A: If you’re currently in a management position and are looking for coaching,
guidance, troubleshooting, or just a sounding-board, consider me a helping
hand. I’ve opened up my calendar, up to five hours a week, to meet with
managers and discuss their unique challenges. I’m offering this up as a
community service with no strings, no sales pitches, no nothing. I’m just
looking to help.

Q: _How do I sign up for a session?_

A: Click here [https://calendly.com/eagerwes/mentoring-office-
hours](https://calendly.com/eagerwes/mentoring-office-hours)
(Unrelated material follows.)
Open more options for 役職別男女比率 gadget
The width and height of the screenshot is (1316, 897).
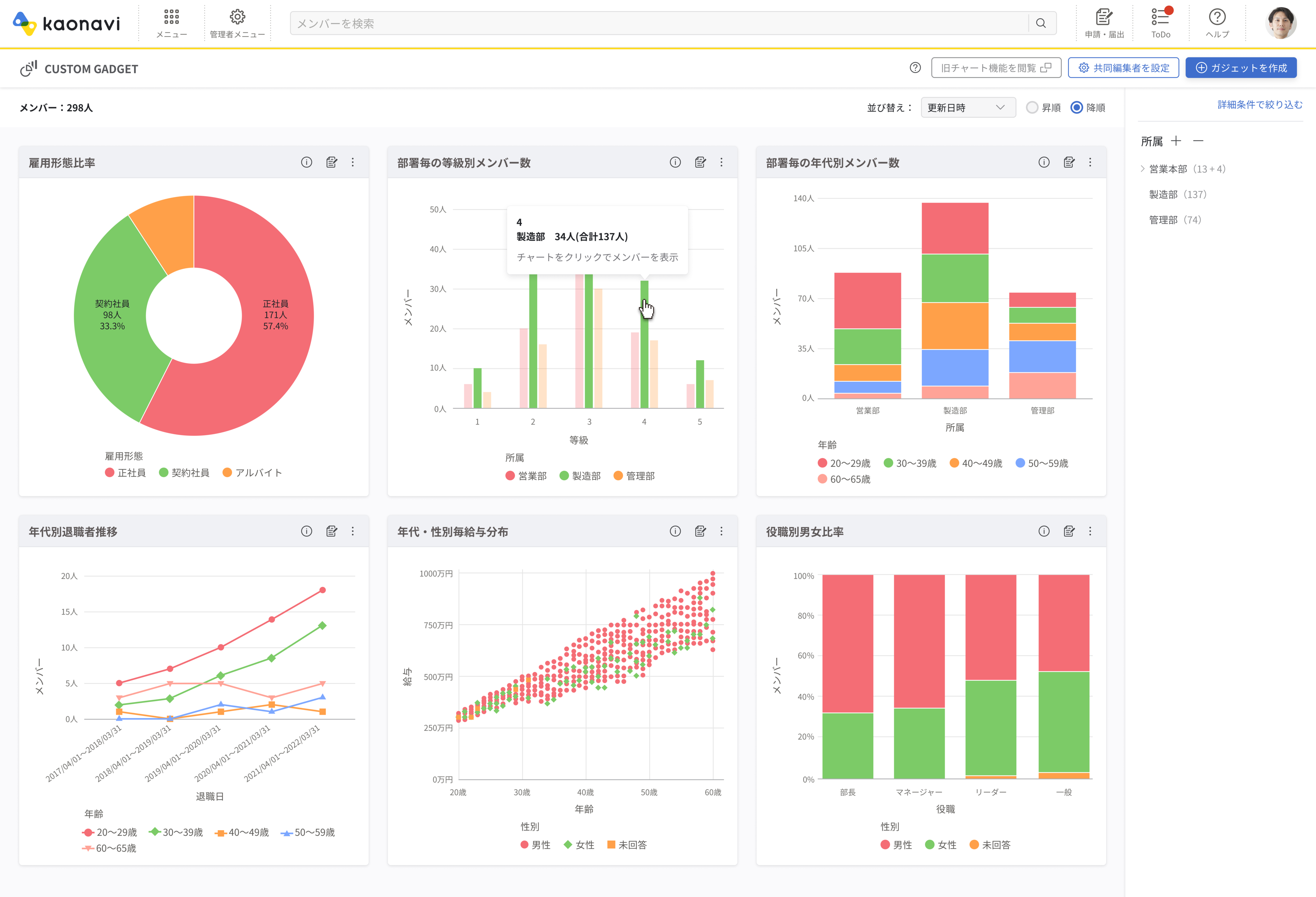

Q: _How many sessions are you doing per week?_

A: I’m currently capping it to 5 per week. I still have a full time job (and
then some) running my startup, Eager Labs, so I can’t do this 100% of the
time.

Q: _What if I’m not a manager?_

A: It’s not that I can’t or don’t want to help you- I’m just trying to limit
the scope of the conversations, as it’ll be easier for me to provide concrete
support an suggestions.

Q: _Why should I trust your advice?_

A: I’m probably nobody to you, so I get the skepticism. I’m not Andy Grove,
but I’ve now spent half of my career either being a manager or building tools
to help managers (my current startup), so this is something I think about all
the time. If you want, feel free to check out my LinkedIn
([https://linkedin.com/in/wesjossey](https://linkedin.com/in/wesjossey))
profile

tl;dr: I’ve been a manager of ICs, a director (manager of managers), and now
I’m a founder of my own startup that focuses on professional development.